Racial categories are a country-dependent social construct, and not all countries have such categorizations. Therefore, our analysis focuses on the specific cultural construct of race found in the United States. For the inference of race/ethnic origin, we use the 2010 US Census information on family names and racial groups (56). Racial groups considered in the US Census are the following: 1) Non-Hispanic White Alone (White), 2) Non-Hispanic Black or African American Alone (Black), 3) Non-Hispanic Asian, Native Hawaiian, and Other Pacific Islander Alone (Asian),* 4) Non-Hispanic American Indian and Alaska Native Alone (AIAN), 5) Non-Hispanic two or more races (two or more), and 6) Hispanic or Latino origin (Latinx).† Given that AIAN and two or more account for only 0.69% and 1.76% of WOS authors, respectively, they were removed from the analysis. Census data provides the number of people that identify with each racial group for the 162,253 most common family names. Using family names, we compute each author’s associated probability to each racial group, instead of assigning the most probable group, and using these probabilities to compute weighted aggregates, in which each author contributes to each group’s aggregate as a function of the racial group distribution associated with its family name. This means, for example, that when computing the average citations by race, we assign the citations of an article fractionally to each group according to the corresponding distribution. In other words, we do not assign authors to a unique racial category. In previous work (58), we have shown that, given the overlap of Black and White family names (59, 60), the use of a threshold—filtering those names with a probability for a single group above a threshold and assigning all authors with that name to that single category—underestimates the proportion of Black authors. This distinction is critical: We do not aim to identify each author’s self-perceived racial category but to build aggregates of racial group disparities. For those names that do not appear in the census, we impute the mean distribution in the subset of authors used at each point in the analysis. For a detailed description of the racial inference methods, see ref. 58, SI Appendix), as well as the accompanying website.‡
Fields and subfields are defined according to the journal classification developed for the US NSF (61). Following ref. 62, we used articles’ abstract, title, and keywords to train a latent Dirichlet allocation (LDA) model to infer the topics within a corpus of papers and the distribution of topics within each article. LDA is an unsupervised model that assumes that there is a fixed number of topics within the corpus that correctly describes its content. Each topic is defined as a distribution over words, and we use the top five words from each topic to infer its semantic content. Given an article’s topic, there are some words that are more likely to repeat than others; LDA provides the list of most repeated words for each topic, and we use those to infer topicality. The objective of this model is to create research topics as detailed as the sampling allows, implying a trade-off between granularity and repetition of topics. LDA models are performed on groups of disciplines to identify topics with an independent meaning (63). Given the sample size in Social Science and Health and the interpretability of results across different experiments, we found the optimal number of topics for our analysis to be 200 for Health and 300 for Social Sciences. Using manual inspection, a higher number of topics in each case led to the repetition of words between topics, while fewer topics led to less detailed results. For a selected group of topics, we defined a single label based on these top words. See SI Appendix for an explanation of the robustness analysis of the LDA model.
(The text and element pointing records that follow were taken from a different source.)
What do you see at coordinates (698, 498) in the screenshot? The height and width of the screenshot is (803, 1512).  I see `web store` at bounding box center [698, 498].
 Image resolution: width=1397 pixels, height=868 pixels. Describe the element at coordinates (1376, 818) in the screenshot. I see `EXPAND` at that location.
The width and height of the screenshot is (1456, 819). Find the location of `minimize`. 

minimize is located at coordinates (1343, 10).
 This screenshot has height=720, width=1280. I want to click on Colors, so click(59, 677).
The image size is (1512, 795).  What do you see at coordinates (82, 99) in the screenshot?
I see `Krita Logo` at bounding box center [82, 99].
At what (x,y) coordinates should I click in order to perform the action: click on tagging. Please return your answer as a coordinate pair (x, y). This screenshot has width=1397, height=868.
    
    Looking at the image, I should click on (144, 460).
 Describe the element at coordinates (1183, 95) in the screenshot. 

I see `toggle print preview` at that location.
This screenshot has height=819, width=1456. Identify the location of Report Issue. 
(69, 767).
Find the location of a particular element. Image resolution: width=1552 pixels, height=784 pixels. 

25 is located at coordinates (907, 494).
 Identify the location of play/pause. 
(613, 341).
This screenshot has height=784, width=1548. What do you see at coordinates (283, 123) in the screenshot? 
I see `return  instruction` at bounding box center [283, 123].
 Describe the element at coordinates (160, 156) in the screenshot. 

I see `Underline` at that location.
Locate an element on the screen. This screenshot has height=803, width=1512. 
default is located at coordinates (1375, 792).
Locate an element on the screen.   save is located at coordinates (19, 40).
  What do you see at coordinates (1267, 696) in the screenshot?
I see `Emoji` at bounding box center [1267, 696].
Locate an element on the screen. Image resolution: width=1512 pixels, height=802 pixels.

Scholarly impact is assessed through field- and year-normalized citations (64), using an open citation window covering publication years through the end of 2019. For each article, we infer the first authors’ gender and distribution over racial categories as well as over topics. Each article then has a probability distribution over racial categories, a binary classification over gender, and a probability distribution over topics. Aggregate results are obtained using fractional counting over these three dimensions. For example, an article can have a first author whose name has a 0.7 racial classification probability of being a Black author, a 0.3 of being a White author, and whose gender is inferred to be woman. It also has a 0.8 probability on topic A, 0.1 on topic B, and so on. Therefore, this article contributes an additional 0.56 (0.7 × 0.8) authors to the group of Black women in topic A, 0.07 (0.7 × 0.1) authors to the group of Black women in topic B, and so on across all topics and racial groups for women. The weighted sum over these dimensions, plus the citations, gives us the aggregate results of the distribution over topics by race and gender and the average number of normalized citations per topic, race, and gender. Over- and underrepresentation in topics of racial groups and genders are based on the overall proportion that each group represents across all articles combined.§
Results
Comparison of race and gender demographics of US first authors with that of the US population shows that White and Asian populations are overrepresented among US authors, while Black and Latinx populations are underrepresented (SI Appendix, Fig. S1). Relative representation varies by field (Fig. 1). Black, Latinx, and White women exhibit similar representation: They are highly underrepresented in Physics, Mathematics, and Engineering and overrepresented in Health (SI Appendix, Figs. S2 and S3), Psychology, and Arts. Asian women follow a different pattern, with underrepresentation in Arts, Humanities, and Social Sciences and overrepresentation in Biomedical Research, Chemistry, and Clinical Medicine. Black, Latinx, and White men are underrepresented in Psychology and Health, together with Asian men, but this latter group is also underrepresented in Humanities and Social Sciences and overrepresented in Physics, Engineering, Math, and Chemistry. Men first authors are generally more cited than women, and Asian authors are more cited than Black, Latinx, and White authors, both in raw citations and field-normalized citations. For White, Black, and Latinx women the citation gap reduces when considering normalized citations, showing that they are more present in lower-cited fields. Nevertheless, even when considering field-normalized citations, the gap remains.
To better understand and explain intersectional differences in citations, we explore the role of research topics for disciplines in the Humanities, Social Sciences, Professional Fields, and Health.¶ Fig. 2 presents feminization—i.e., the proportion of women authors of each topic (y-axis)—by racialization—i.e., the proportion of authors from a racial group in each topic (x-axis)—for Social Sciences (Fig. 2A)# and Health (Fig. 2B).ǁ The color of each node (topic) provides the mean number of citations, while size represents relative importance in the dataset.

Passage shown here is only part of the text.